Since SIGSEGV is a minimally selective conference, papers should report reasonably novel results in a manner most likely to entertain the program committee. Submissions will be judged on originality, clarity, irreverence, humor, and likelihood of being rejected from mainstream computer science conferences. All accepted papers will be made available online one day before the conference, which will facilitate research discussion among members of the community with time travel devices. Submissions will be done electronically via the HotCRP system linked below.

Submission Guidelines

All papers must be submitted in PDF format through the official online submission system. SIGSEGV is single-blind, so authors may include their names on paper submissions and should not obscure references to their previous work.

Formatting rules

  • Submitted papers may have at most 10 pages of technical content, including text, figures, appendices, prependices, appendages, attached source code, random cat pictures, etc. The page size must be 8.5"x11", and text must be a reasonable size that is easily readable without a magnifying glass.
  • In addition to the 10 pages allowed for technical content, a submission may include any number of additional pages of bibliographic references.
  • Any typeface is allowed for text, except for Comic Sans because everyone hates it. The paper review committee encourages the use of creative and interesting fonts, since they normally have to spend all day reading walls of text printed in Computer Modern.
  • Submissions must be typeset using LaTeX in order to ensure the conference is taken seriously. Papers written using consumer word-processing software such as Microsoft Word will be rejected without review.
  • Pages should not be numbered, so that submitted PDFs can easily be amalgamated into a conference proceedings document without bothering to recompile them.
  • Using color to enhance graphs and figures is encouraged, since everyone has a color printer these days. Bonus points are awarded if the meaning of the paper would change significantly if printed in grayscale.
  • Symbols and labels used in the graphs should be readable as printed, and not only with a 20x on-screen magnification.
  • Try to limit the file size to less than 15 MB.

SIGSEGV Policies

Simultaneous submission of the same work to multiple venues, submission of previously published work, and plagiarism of other authors is usually considered unacceptable. However, SIGSEGV allows submissions that have been simultaneously or previously published in other conferences, as long as the other conference is not SIGBOVIK. Such papers will probably have reduced chances of acceptance, given that SIGSEGV seeks to promote work that would normally be unpublishable, but sufficiently unorthodox work will still be considered because we really need more submissions.

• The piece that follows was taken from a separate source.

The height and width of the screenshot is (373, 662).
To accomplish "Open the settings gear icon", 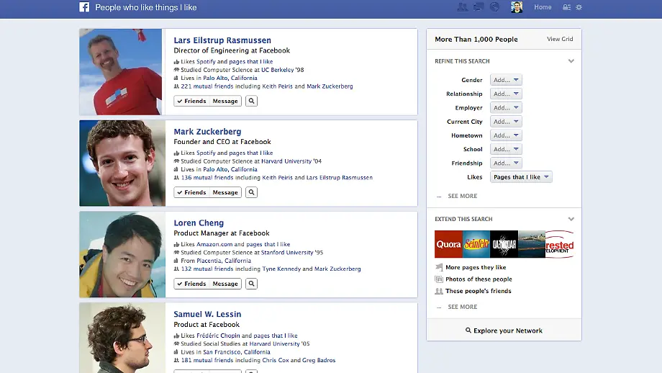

Plagiarism is still prohibited and will result in extreme disciplinary action being taken against the perpetrator. Even we have standards.

Papers accompanied by nondisclosure agreement forms, end-user license agreements, or any other wall of text filled with legal jargon will not be considered. All submissions will be treated as confidential prior to publication on the SIGSEGV web site; rejected submissions will be permanently destroyed and cease to exist, so their confidentiality is a non-issue.

Paper submission link

Submit papers online here. Unfortunately, this site is only accessible within the Cornell CS network because of the eldritch horror known as the Department Firewall, which imprisons all CS department computers within an icy darkness of isolation and despair. If you cannot use an in-department computer to reach the website, have an in-department colleague submit the paper on your behalf.

If the link appears broken, but you are within the CS department, it may be the result of uncontrolled spacetime fluctuations or SPARCs in the Linux kernel. Sacrifice a goat to Richard Stallman and try again later.